Let me give you an example. When studying the subject of elders in the church, many take 1 Timothy 3 and Titus 1 and create a list of “requirements for elders.” The problem is, the resulting list isn’t what is in Timothy nor what is in Titus. It is a new hybrid, one which the Holy Spirit didn’t create. It’s probable that Timothy didn’t have a copy of Titus and Titus didn’t have a copy of 1 Timothy. So, if the only way to have the full list of requirements is to combine the two passages, neither of them had the list. Or at best, one of them had an incomplete list. The truth of the matter is, if God had meant those passages to be used together, He would have given them to us that way! We need to learn to respect the integrity of the biblical books, and read each of them as the early readers would have read them.

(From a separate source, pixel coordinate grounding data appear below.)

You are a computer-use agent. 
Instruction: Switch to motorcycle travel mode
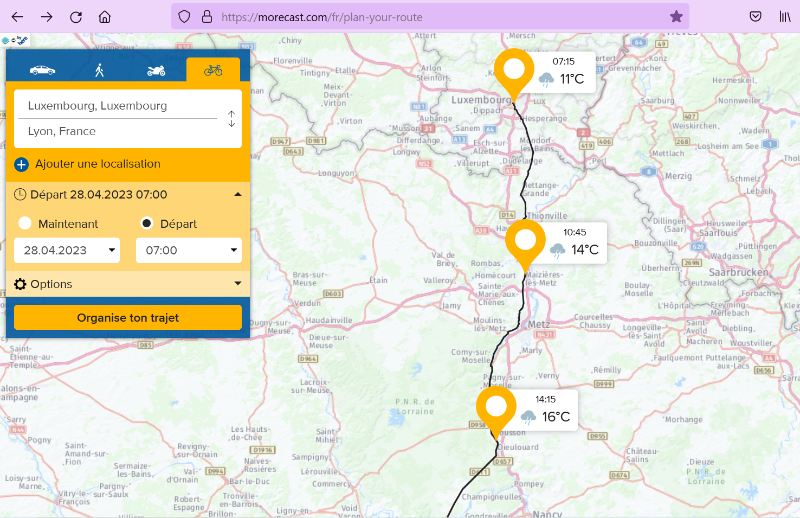tap(156, 70)
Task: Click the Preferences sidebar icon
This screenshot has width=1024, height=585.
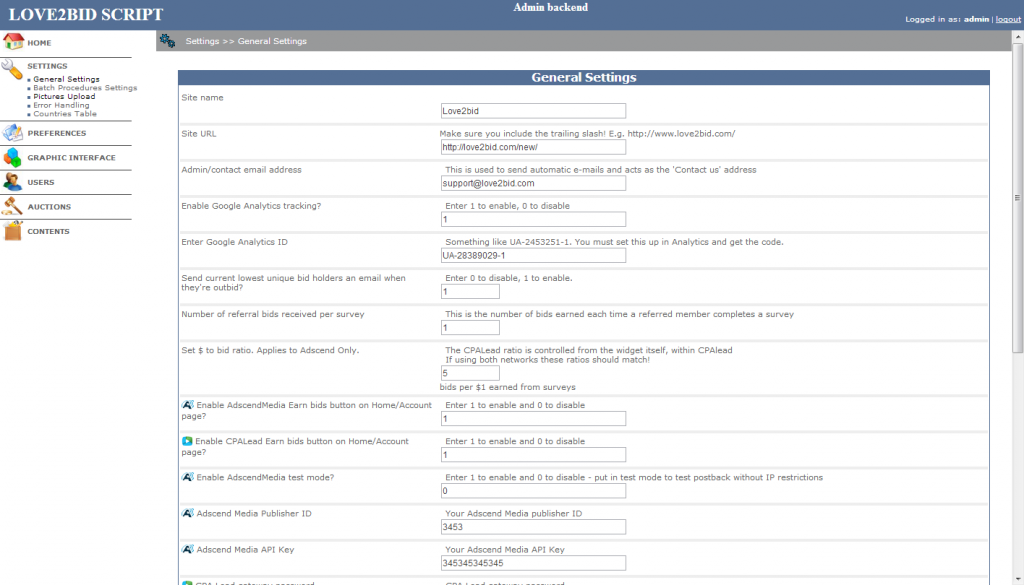Action: (x=12, y=133)
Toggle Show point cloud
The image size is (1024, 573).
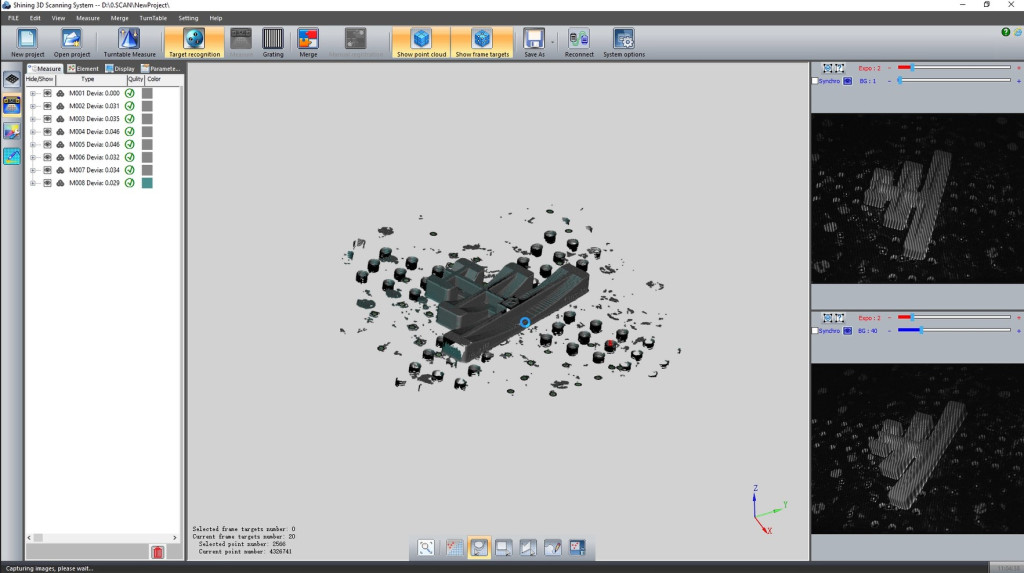420,39
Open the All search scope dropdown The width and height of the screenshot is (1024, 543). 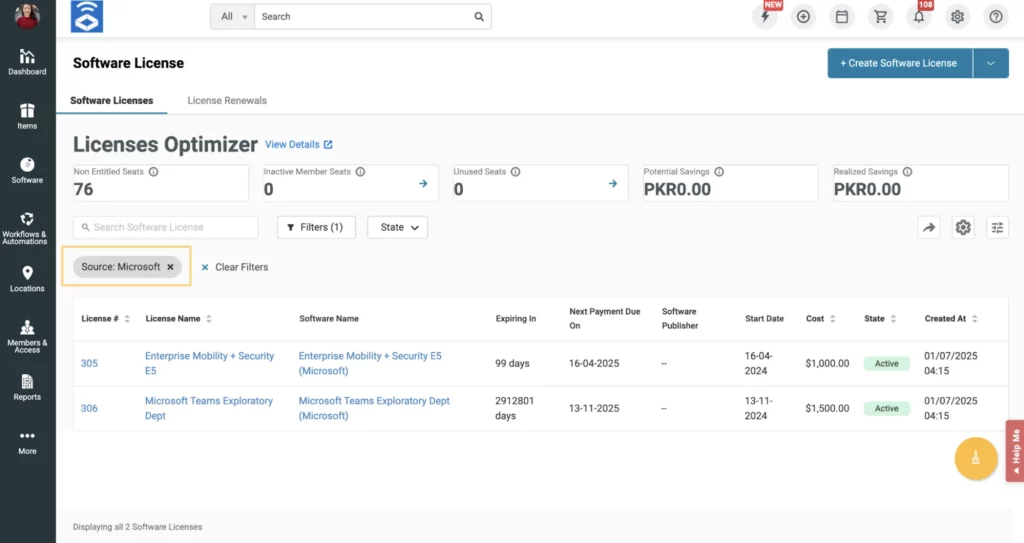pyautogui.click(x=233, y=17)
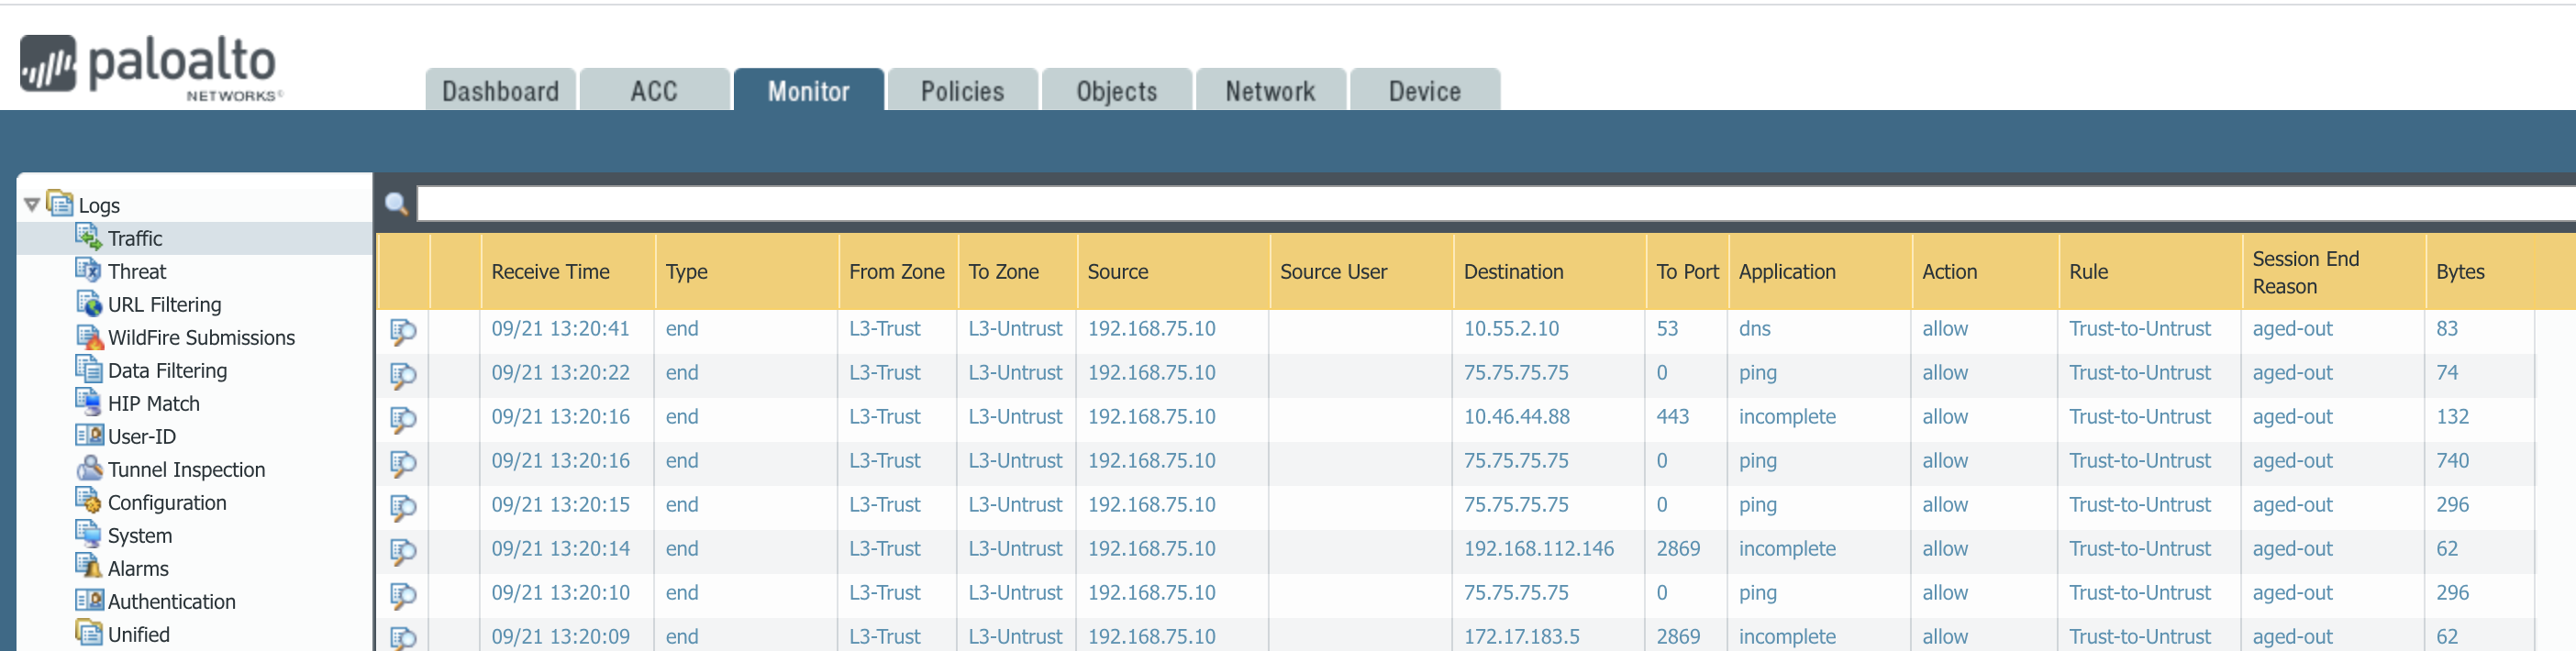Click the 10.55.2.10 destination link

point(1510,329)
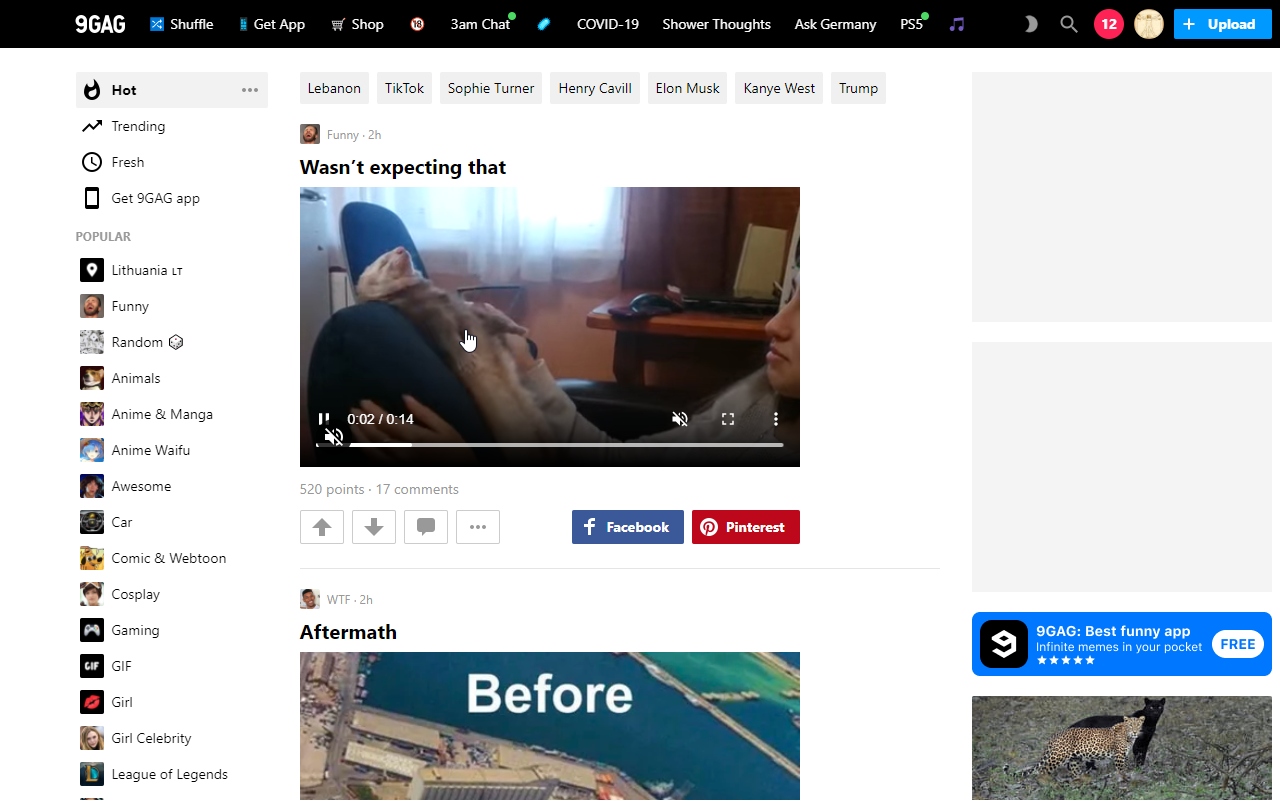Viewport: 1280px width, 800px height.
Task: Open more post actions via the '...' button
Action: coord(477,527)
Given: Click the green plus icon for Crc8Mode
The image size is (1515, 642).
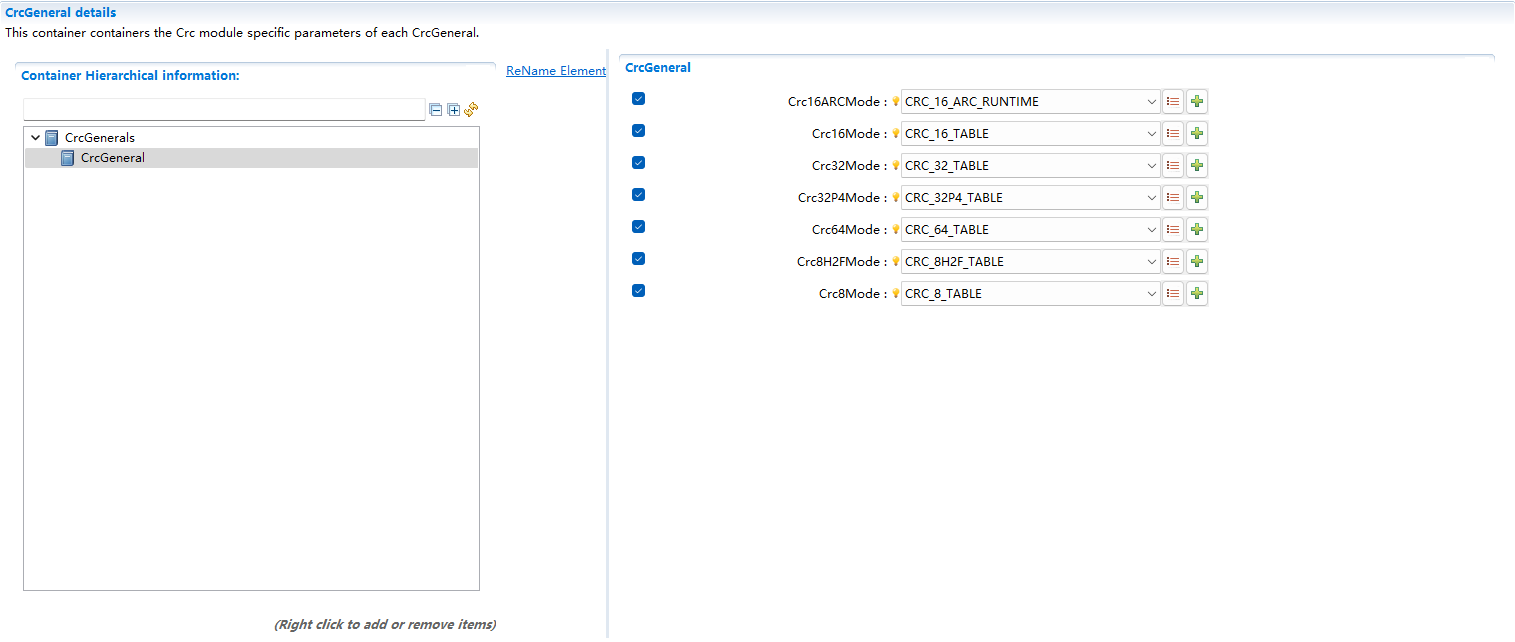Looking at the screenshot, I should pos(1197,294).
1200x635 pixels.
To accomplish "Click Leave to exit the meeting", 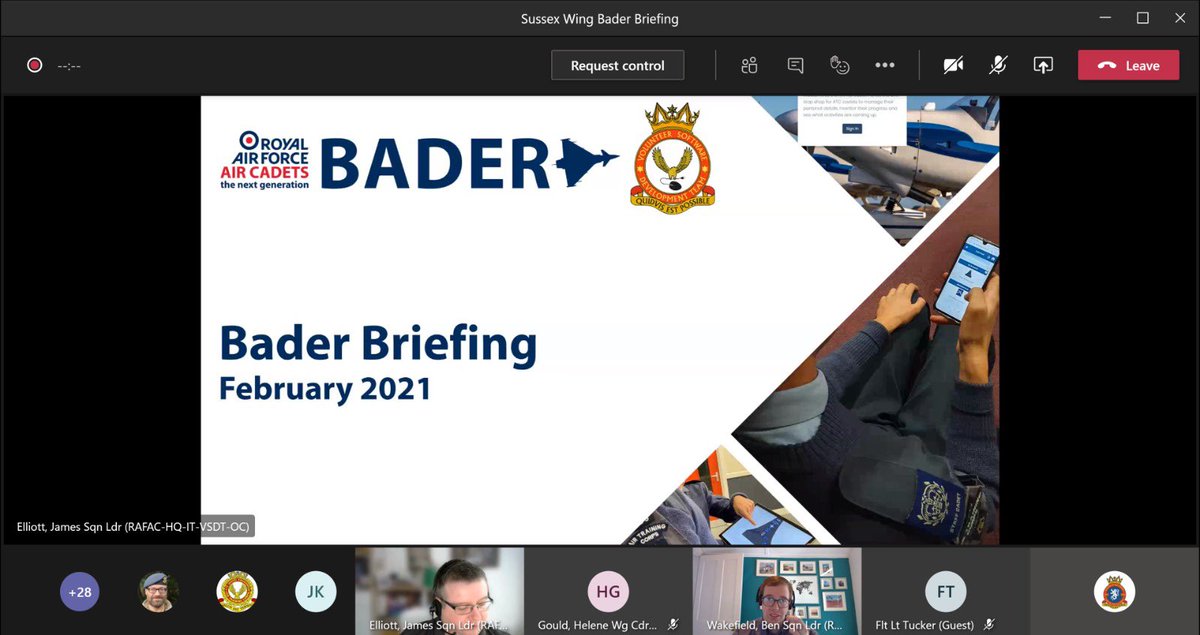I will tap(1128, 64).
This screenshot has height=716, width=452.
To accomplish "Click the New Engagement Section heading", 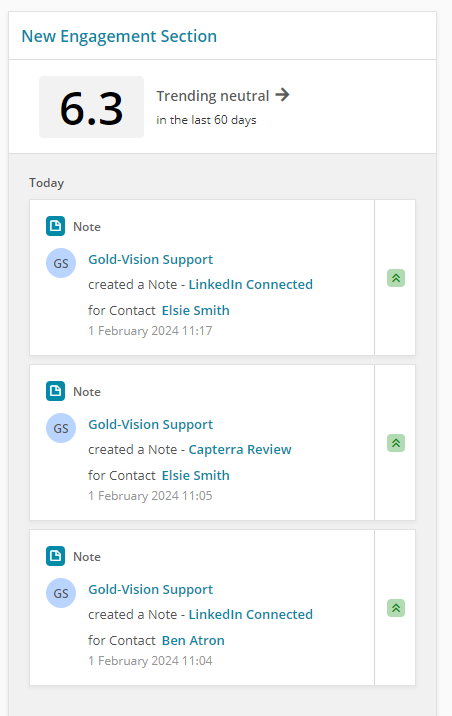I will [119, 36].
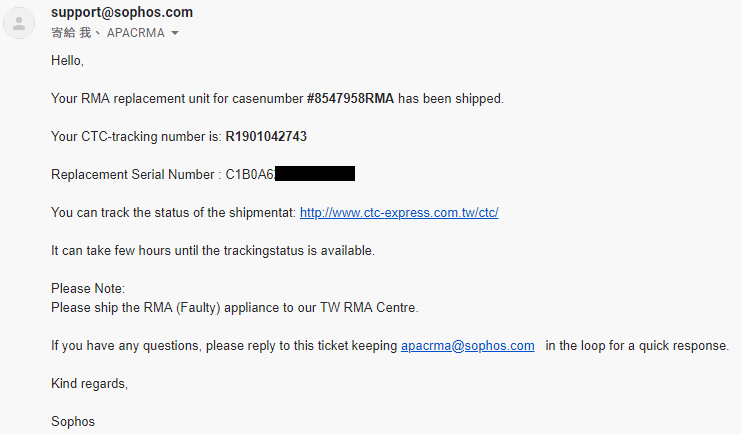Click the APACRMA recipient name
Image resolution: width=741 pixels, height=434 pixels.
[x=136, y=33]
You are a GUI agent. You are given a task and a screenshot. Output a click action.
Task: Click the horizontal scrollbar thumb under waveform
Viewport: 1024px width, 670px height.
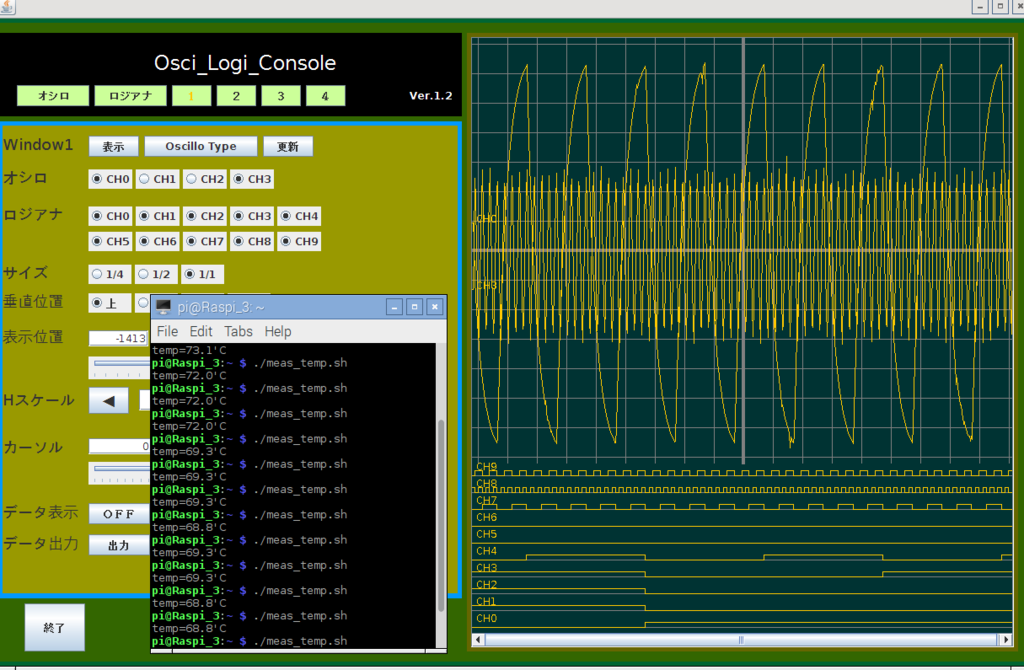[x=740, y=639]
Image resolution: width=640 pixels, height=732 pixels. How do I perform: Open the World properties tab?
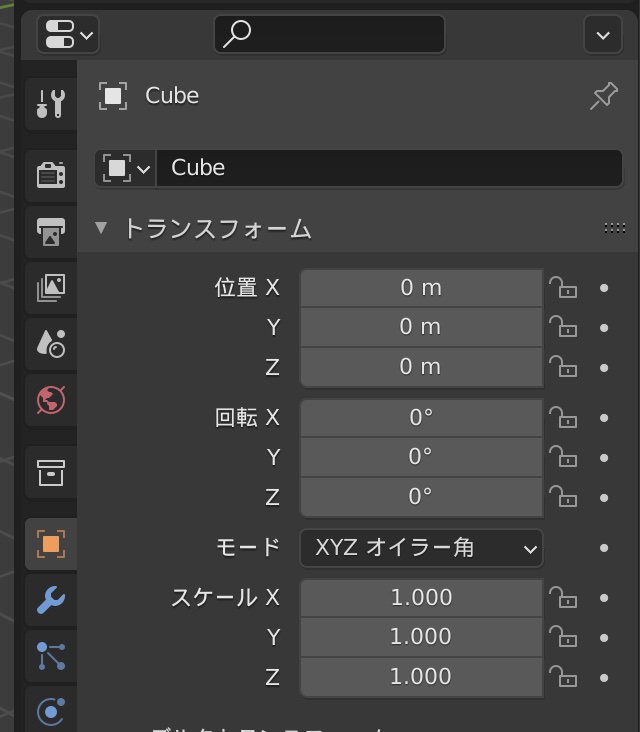click(50, 400)

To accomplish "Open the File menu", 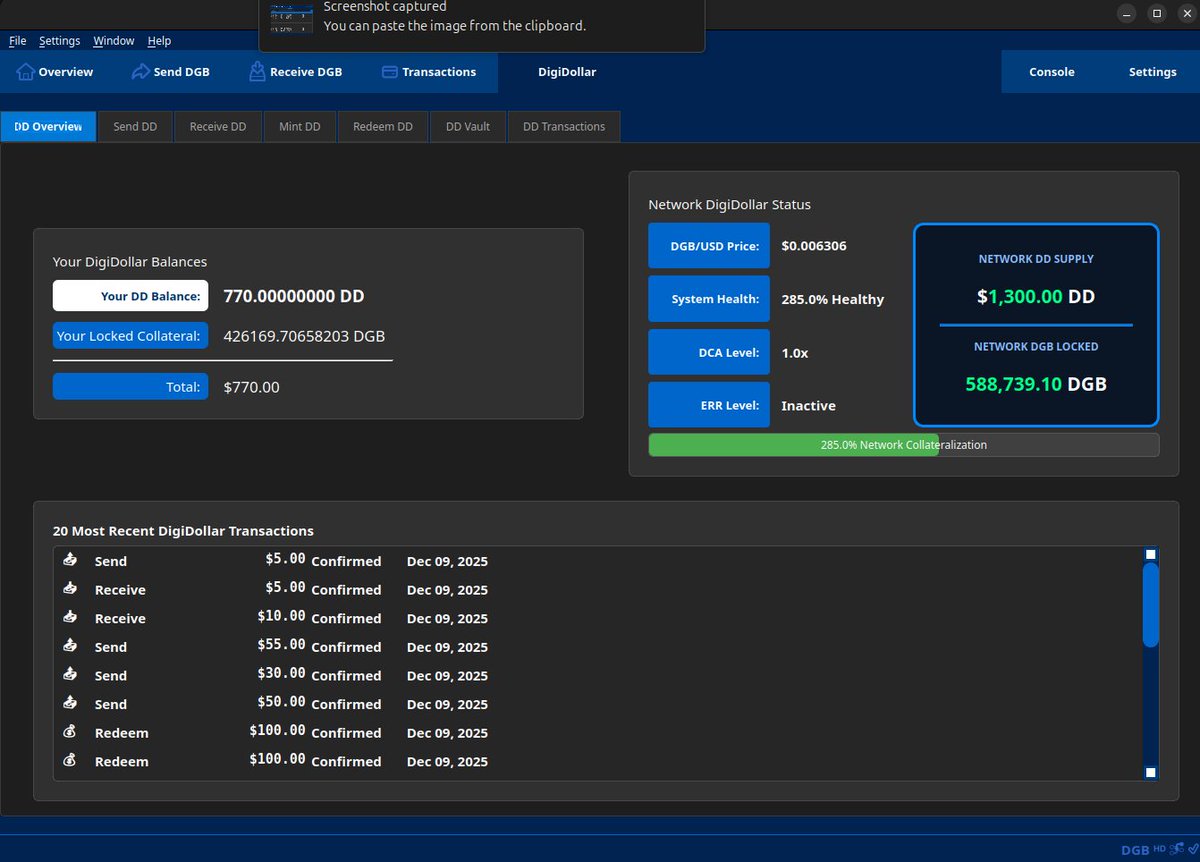I will tap(18, 41).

Now in this example the lists are very similar. The one in Timothy contains “should not be a recent convert,” because the church in Ephesus had been established decades before. The one in Titus doesn’t have that requirement because Titus was working in more of a mission setting. The list in Titus contains a warning about love of money because that was a common problem in Crete, according to historians. The lists are different because the needs are different. If there had been one list for all congregations, Timothy and Titus would have received the same list, and we would have it as well. As is, when we cut and paste the two together, we create something which God did not! When it comes to Bible study, that’s a dangerous practice.

When we study a passage, we must seek to study it as the early listeners would have, not as modern readers who have 66 books rolled into one.

Within Understanding Distance

I’m going to leave the discussion on principal themes of the Bible, not because I feel that I’ve exhausted the subject but mainly because the subject has exhausted me! Well, actually, I think that at some point such a discussion can be counterproductive. If you lay out too many rules, passages that don’t fit under any of them suddenly become “unimportant.” As was pointed out by several along the way, we are to look to the weightier matters without neglecting the others.

I also think that we can become too scientific in our Bible study, too logic bound, too mathematical. We want to apply formulas and matrices to the text in order to systematize our beliefs. While we can find guidelines to help us, I think that, in the end, Bible study is a spiritual activity. That may be a bit “touchy-feely” for some, but I honestly think that a scientific approach to Scripture can sometimes get in our way.

I’m not often inclined to quote Alexander Campbell or other leaders from the past, but Mr. Campbell said something very interesting about Bible study (yeah, I know… he said a lot of interesting things). In his Christian System, Brother Campbell wrote:

RULE 7. For the salutary and sanctifying intelligence of the Oracles of God, the following rule is indispensable: We must come within the understanding distance.
There is a distance which is properly called the speaking distance, or the hearing distance; beyond which the voice reaches not, and the ears hear not. To hear another, we must come within that circle which the voice audibly fills.
Now we may with propriety say, that as it respects God, there is an understanding distance. All beyond that distance can not understand God; all within it can easily understand him in all matters of piety and morality. God himself is the center of that circle, and humility is its circumference.

Within understanding distance. Campbell goes on to describe the need for spirituality in Bible study. He says “the philological principles and rules of interpretation enable many men to be skilful in biblical criticism, and in the interpretation of words and sentences, who neither perceive nor admire the things represented by those words.” Put another way… rules alone won’t get you there. It takes humility, it takes prayer, it takes spiritual discernment.

Scientific Bible study can only take you so far. Without a pious spirit, all the rules in the world are inadequate. You’ve got to be close to God to be able to really hear His voice. We’ve got to draw near to Him if we want to understand His Word.